Sunday, September 04, 2011

The American Century

The Twentieth Century was The American Century, as earlier centuries were: from the Fifteenth Century on, there were Spain's, Dutch and French and English Centuries (Portugal, Germany and Russia tried to have their centuries, but never quite succeeded in doing it).

The greatest US era of The American Century was 1945 to 1965; after an earlier (1890 to 1928) gradual climb to world dominance (even the depression years of 1929 to 1939, brought on by the greed and excesses of the Roaring Twenties, was felt around the world, underscoring America's ability to lead, downward as well as upward.

1941 to 1945 was the apex of America's show of world military might, echoing America's tipping positively the scale against Germany in WWI (1917-1919).
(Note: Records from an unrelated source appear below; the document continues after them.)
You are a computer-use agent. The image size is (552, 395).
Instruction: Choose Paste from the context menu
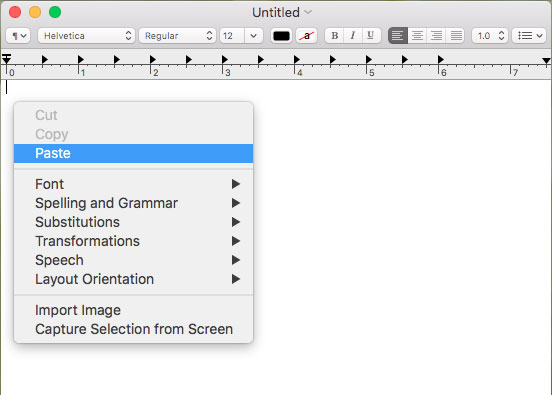pos(133,153)
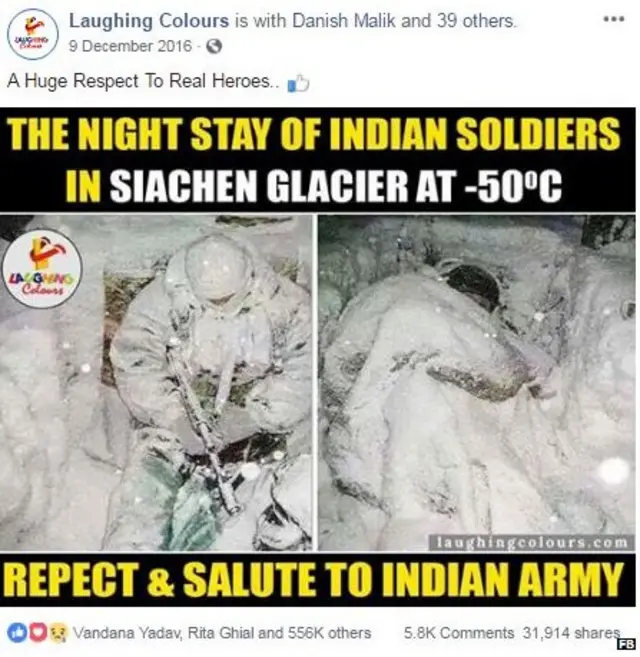Open the Laughing Colours page name link
The width and height of the screenshot is (640, 657).
click(149, 21)
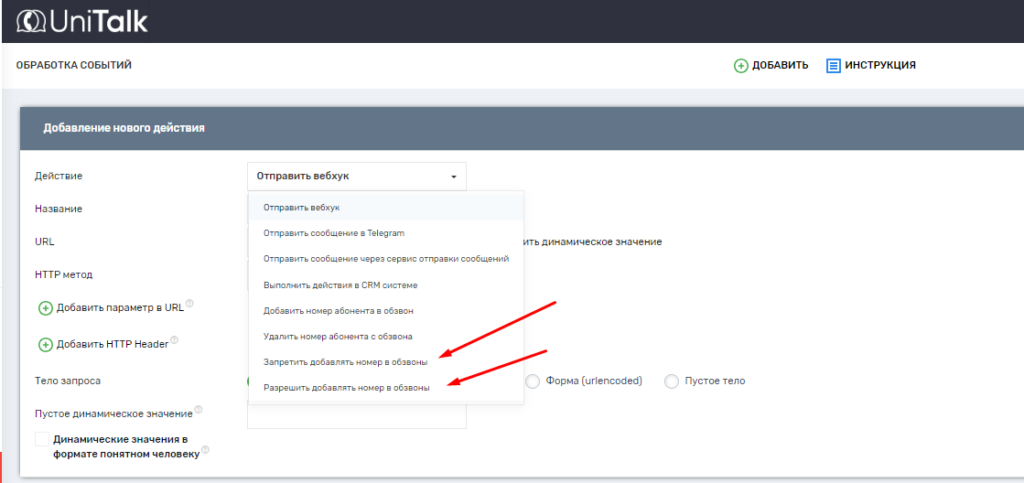The image size is (1024, 483).
Task: Pick Добавить номер абонента в обзвон
Action: coord(338,311)
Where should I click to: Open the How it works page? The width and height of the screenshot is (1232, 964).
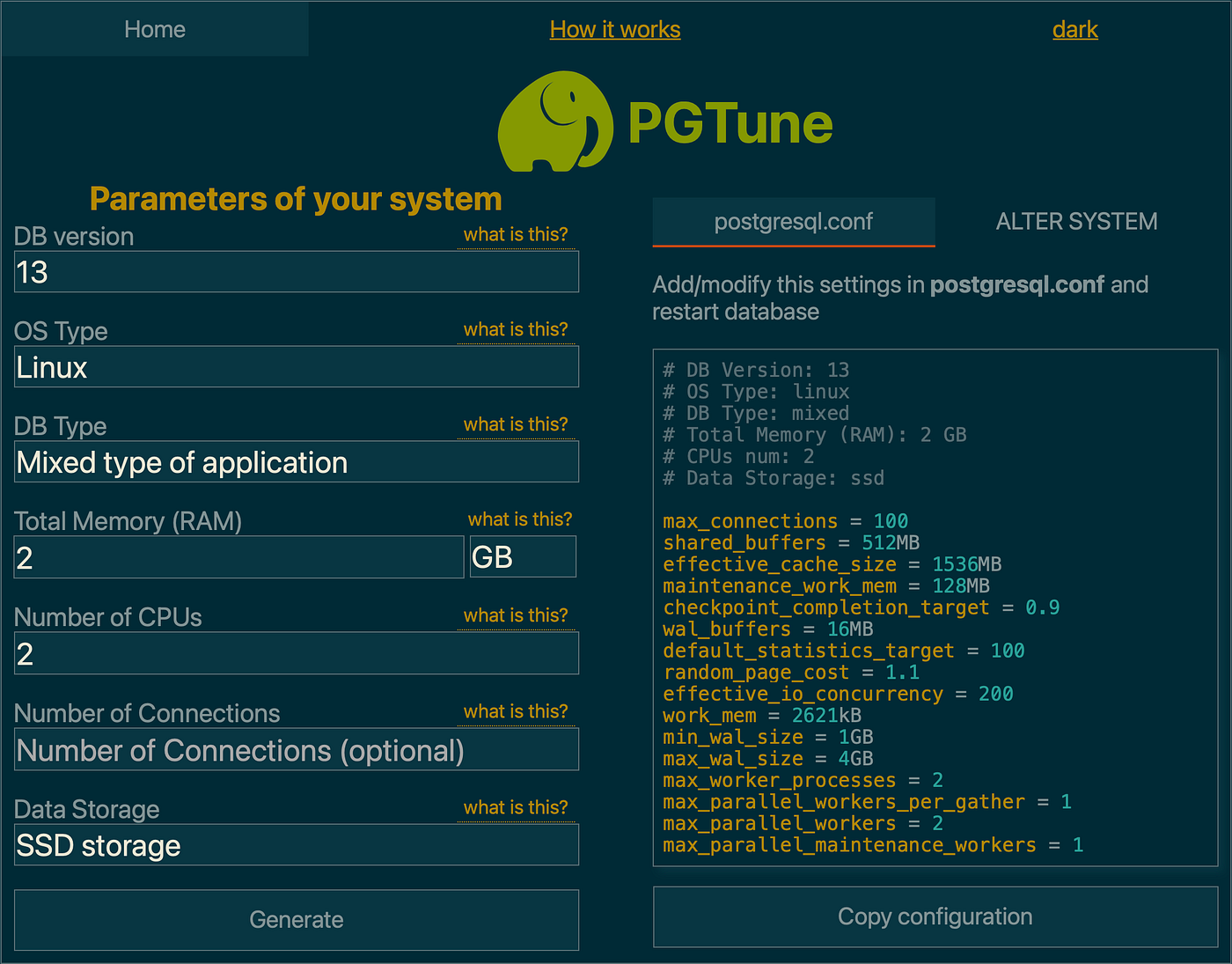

Then, after the war, came the Marshall plan in Europe, re-investing and economically dominating the world, and culminating domestically in the Lyndon Johnson's Great Society

Today, ironically (or jealously?) we belittle the 1950s as plastic and shallow. Take it from me, who was raised in that period, the 1950's were neither. The period exuded confidence, equity (the greatest growth of the middle class was during that period) and humble greatness. The racial, gender, diversity and sexual revolutions that occurred subsequent to the zenith years of the early sixties, rolling through the rest of the century, accompanied America's decline in the latter part of the century. Was it coincidence or correlation? Future historians will have to decide, Did we want too much "sharing of the wealth and power" too soon? Did those revolutions takes America's eyes the the growing economic challenges of the rest of the world, especially the oil sheikdoms, India, China and Brazil.

Will the Twenty-first Century be The Chinese Century, or the perhaps the Indian Century? Will America therefore have to learn to slip back gracefully into back-of-the-pack status, as Spain, Holland, France and England have done in centuries past? Or will America re-capture its sense of "exceptionalism", re-inserting earlier generations (1930 to 1945) sense of duty, shared sacrifice, investment and hard work for consumerism for NIMBY (not in may back yard)? Will the present entitlement generation(s) eradicate their sense of automatic deserving, and substitute "earn and learn"
for "take and grab"?

Time and history--America's and the world's--will tell.